Nothing may be dropped or added when the entries below are copied.
===== Source data
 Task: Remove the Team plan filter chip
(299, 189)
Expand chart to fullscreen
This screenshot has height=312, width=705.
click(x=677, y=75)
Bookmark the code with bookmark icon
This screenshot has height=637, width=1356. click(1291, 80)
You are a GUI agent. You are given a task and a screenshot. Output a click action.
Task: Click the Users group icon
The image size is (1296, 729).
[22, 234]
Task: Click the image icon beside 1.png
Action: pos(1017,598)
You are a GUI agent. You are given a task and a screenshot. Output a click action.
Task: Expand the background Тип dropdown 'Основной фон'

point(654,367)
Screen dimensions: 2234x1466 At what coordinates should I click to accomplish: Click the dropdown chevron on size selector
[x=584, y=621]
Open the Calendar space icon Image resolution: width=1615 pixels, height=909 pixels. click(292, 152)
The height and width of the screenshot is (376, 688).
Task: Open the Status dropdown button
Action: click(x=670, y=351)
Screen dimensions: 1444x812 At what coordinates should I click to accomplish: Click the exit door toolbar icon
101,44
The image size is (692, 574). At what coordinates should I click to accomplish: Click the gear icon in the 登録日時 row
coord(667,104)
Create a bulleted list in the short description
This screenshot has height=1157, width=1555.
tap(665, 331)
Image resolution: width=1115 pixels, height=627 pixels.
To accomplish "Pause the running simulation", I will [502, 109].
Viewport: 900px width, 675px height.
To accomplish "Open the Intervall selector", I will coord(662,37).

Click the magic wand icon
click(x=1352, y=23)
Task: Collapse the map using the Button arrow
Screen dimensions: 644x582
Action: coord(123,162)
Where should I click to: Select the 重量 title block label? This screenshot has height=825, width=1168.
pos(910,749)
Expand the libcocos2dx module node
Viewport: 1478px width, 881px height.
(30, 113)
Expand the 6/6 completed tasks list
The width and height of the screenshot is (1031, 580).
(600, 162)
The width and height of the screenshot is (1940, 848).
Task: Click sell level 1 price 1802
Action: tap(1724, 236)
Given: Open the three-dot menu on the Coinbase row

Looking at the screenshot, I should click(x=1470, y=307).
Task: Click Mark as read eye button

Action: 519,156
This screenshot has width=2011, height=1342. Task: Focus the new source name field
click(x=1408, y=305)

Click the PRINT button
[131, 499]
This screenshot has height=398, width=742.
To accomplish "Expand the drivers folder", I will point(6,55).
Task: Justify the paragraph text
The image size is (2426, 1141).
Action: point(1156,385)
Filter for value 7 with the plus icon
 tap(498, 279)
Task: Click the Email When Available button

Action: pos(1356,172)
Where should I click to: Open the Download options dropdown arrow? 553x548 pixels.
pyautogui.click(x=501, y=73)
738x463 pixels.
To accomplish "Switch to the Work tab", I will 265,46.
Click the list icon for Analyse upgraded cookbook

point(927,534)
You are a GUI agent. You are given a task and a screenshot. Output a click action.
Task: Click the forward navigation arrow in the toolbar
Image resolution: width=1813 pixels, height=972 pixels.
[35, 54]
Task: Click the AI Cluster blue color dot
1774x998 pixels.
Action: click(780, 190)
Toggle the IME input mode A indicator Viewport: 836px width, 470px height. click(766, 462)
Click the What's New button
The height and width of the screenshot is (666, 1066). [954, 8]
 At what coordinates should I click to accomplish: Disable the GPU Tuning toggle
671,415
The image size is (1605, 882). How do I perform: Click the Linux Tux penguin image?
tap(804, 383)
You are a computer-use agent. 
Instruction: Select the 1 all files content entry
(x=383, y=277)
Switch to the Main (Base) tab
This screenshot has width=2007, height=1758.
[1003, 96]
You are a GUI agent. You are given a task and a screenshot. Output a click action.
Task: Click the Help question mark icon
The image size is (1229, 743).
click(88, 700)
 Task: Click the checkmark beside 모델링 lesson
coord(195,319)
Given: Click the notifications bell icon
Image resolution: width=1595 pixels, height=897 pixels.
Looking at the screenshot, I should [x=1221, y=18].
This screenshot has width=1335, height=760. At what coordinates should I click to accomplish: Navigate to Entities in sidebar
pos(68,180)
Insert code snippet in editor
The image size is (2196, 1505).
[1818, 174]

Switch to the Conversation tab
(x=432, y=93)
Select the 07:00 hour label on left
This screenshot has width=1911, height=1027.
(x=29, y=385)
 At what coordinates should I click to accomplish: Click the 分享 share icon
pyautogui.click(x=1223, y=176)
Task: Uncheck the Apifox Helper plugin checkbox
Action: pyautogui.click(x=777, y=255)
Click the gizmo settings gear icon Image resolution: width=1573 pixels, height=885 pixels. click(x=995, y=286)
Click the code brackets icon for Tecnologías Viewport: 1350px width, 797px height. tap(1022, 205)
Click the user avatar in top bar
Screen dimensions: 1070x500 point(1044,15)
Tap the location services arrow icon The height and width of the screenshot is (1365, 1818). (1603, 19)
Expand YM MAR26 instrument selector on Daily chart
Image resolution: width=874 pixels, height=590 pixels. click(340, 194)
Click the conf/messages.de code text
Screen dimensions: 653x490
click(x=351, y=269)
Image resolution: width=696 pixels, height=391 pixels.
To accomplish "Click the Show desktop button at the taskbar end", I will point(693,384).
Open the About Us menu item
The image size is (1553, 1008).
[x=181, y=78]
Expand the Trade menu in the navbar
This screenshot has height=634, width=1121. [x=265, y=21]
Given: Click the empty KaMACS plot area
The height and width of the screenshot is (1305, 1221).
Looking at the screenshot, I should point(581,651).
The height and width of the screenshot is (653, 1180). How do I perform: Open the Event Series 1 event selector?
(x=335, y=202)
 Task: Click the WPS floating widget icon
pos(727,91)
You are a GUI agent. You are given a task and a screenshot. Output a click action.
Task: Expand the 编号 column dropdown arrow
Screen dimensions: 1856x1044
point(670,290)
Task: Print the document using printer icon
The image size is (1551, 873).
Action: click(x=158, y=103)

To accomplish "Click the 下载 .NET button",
==========
Solution below –
 Task: Remove the Team plan filter chip
(299, 189)
Expand chart to fullscreen
This screenshot has height=312, width=705.
click(x=677, y=75)
Bookmark the code with bookmark icon
This screenshot has height=637, width=1356. click(1291, 80)
You are a GUI agent. You are given a task and a screenshot. Output a click action.
Task: Click the Users group icon
The image size is (1296, 729).
[22, 234]
Task: Click the image icon beside 1.png
Action: pos(1017,598)
You are a GUI agent. You are given a task and a screenshot. Output a click action.
Task: Expand the background Тип dropdown 'Основной фон'

point(654,367)
Screen dimensions: 2234x1466 At what coordinates should I click to accomplish: Click the dropdown chevron on size selector
[x=584, y=621]
Open the Calendar space icon Image resolution: width=1615 pixels, height=909 pixels. click(292, 152)
The height and width of the screenshot is (376, 688).
Task: Open the Status dropdown button
Action: click(x=670, y=351)
Screen dimensions: 1444x812 At what coordinates should I click to accomplish: Click the exit door toolbar icon
101,44
The image size is (692, 574). At what coordinates should I click to accomplish: Click the gear icon in the 登録日時 row
coord(667,104)
Create a bulleted list in the short description
This screenshot has height=1157, width=1555.
tap(665, 331)
Image resolution: width=1115 pixels, height=627 pixels.
To accomplish "Pause the running simulation", I will [502, 109].
Viewport: 900px width, 675px height.
To accomplish "Open the Intervall selector", I will coord(662,37).

Click the magic wand icon
click(x=1352, y=23)
Task: Collapse the map using the Button arrow
Screen dimensions: 644x582
Action: coord(123,162)
Where should I click to: Select the 重量 title block label? This screenshot has height=825, width=1168.
pos(910,749)
Expand the libcocos2dx module node
Viewport: 1478px width, 881px height.
(30, 113)
Expand the 6/6 completed tasks list
The width and height of the screenshot is (1031, 580).
(600, 162)
The width and height of the screenshot is (1940, 848).
Task: Click sell level 1 price 1802
Action: tap(1724, 236)
Given: Open the three-dot menu on the Coinbase row

Looking at the screenshot, I should click(x=1470, y=307).
Task: Click Mark as read eye button

Action: 519,156
This screenshot has width=2011, height=1342. Task: Focus the new source name field
click(x=1408, y=305)

Click the PRINT button
[131, 499]
This screenshot has height=398, width=742.
To accomplish "Expand the drivers folder", I will point(6,55).
Task: Justify the paragraph text
The image size is (2426, 1141).
Action: point(1156,385)
Filter for value 7 with the plus icon
 tap(498, 279)
Task: Click the Email When Available button

Action: pos(1356,172)
Where should I click to: Open the Download options dropdown arrow? 553x548 pixels.
pyautogui.click(x=501, y=73)
738x463 pixels.
To accomplish "Switch to the Work tab", I will 265,46.
Click the list icon for Analyse upgraded cookbook

point(927,534)
You are a GUI agent. You are given a task and a screenshot. Output a click action.
Task: Click the forward navigation arrow in the toolbar
Image resolution: width=1813 pixels, height=972 pixels.
[35, 54]
Task: Click the AI Cluster blue color dot
1774x998 pixels.
Action: click(780, 190)
Toggle the IME input mode A indicator Viewport: 836px width, 470px height. click(766, 462)
Click the What's New button
The height and width of the screenshot is (666, 1066). [954, 8]
 At what coordinates should I click to accomplish: Disable the GPU Tuning toggle
671,415
The image size is (1605, 882). How do I perform: Click the Linux Tux penguin image?
tap(804, 383)
You are a computer-use agent. 
Instruction: Select the 1 all files content entry
(x=383, y=277)
Switch to the Main (Base) tab
This screenshot has width=2007, height=1758.
[1003, 96]
You are a GUI agent. You are given a task and a screenshot. Output a click action.
Task: Click the Help question mark icon
The image size is (1229, 743).
click(88, 700)
 Task: Click the checkmark beside 모델링 lesson
coord(195,319)
Given: Click the notifications bell icon
Image resolution: width=1595 pixels, height=897 pixels.
Looking at the screenshot, I should [x=1221, y=18].
This screenshot has width=1335, height=760. At what coordinates should I click to accomplish: Navigate to Entities in sidebar
pos(68,180)
Insert code snippet in editor
The image size is (2196, 1505).
[1818, 174]

Switch to the Conversation tab
(x=432, y=93)
Select the 07:00 hour label on left
This screenshot has width=1911, height=1027.
(x=29, y=385)
 At what coordinates should I click to accomplish: Click the 分享 share icon
pyautogui.click(x=1223, y=176)
Task: Uncheck the Apifox Helper plugin checkbox
Action: pyautogui.click(x=777, y=255)
Click the gizmo settings gear icon Image resolution: width=1573 pixels, height=885 pixels. click(x=995, y=286)
Click the code brackets icon for Tecnologías Viewport: 1350px width, 797px height. tap(1022, 205)
Click the user avatar in top bar
Screen dimensions: 1070x500 point(1044,15)
Tap the location services arrow icon The height and width of the screenshot is (1365, 1818). (1603, 19)
Expand YM MAR26 instrument selector on Daily chart
Image resolution: width=874 pixels, height=590 pixels. click(340, 194)
Click the conf/messages.de code text
Screen dimensions: 653x490
click(x=351, y=269)
Image resolution: width=696 pixels, height=391 pixels.
To accomplish "Click the Show desktop button at the taskbar end", I will point(693,384).
Open the About Us menu item
The image size is (1553, 1008).
[x=181, y=78]
Expand the Trade menu in the navbar
This screenshot has height=634, width=1121. [x=265, y=21]
Given: Click the empty KaMACS plot area
The height and width of the screenshot is (1305, 1221).
Looking at the screenshot, I should point(581,651).
The height and width of the screenshot is (653, 1180). How do I perform: Open the Event Series 1 event selector?
(x=335, y=202)
 Task: Click the WPS floating widget icon
pos(727,91)
You are a GUI agent. You are given a task and a screenshot. Output a click action.
Task: Expand the 编号 column dropdown arrow
Screen dimensions: 1856x1044
point(670,290)
Task: Print the document using printer icon
The image size is (1551, 873).
Action: click(x=158, y=103)

To accomplish "Click the 下载 .NET button",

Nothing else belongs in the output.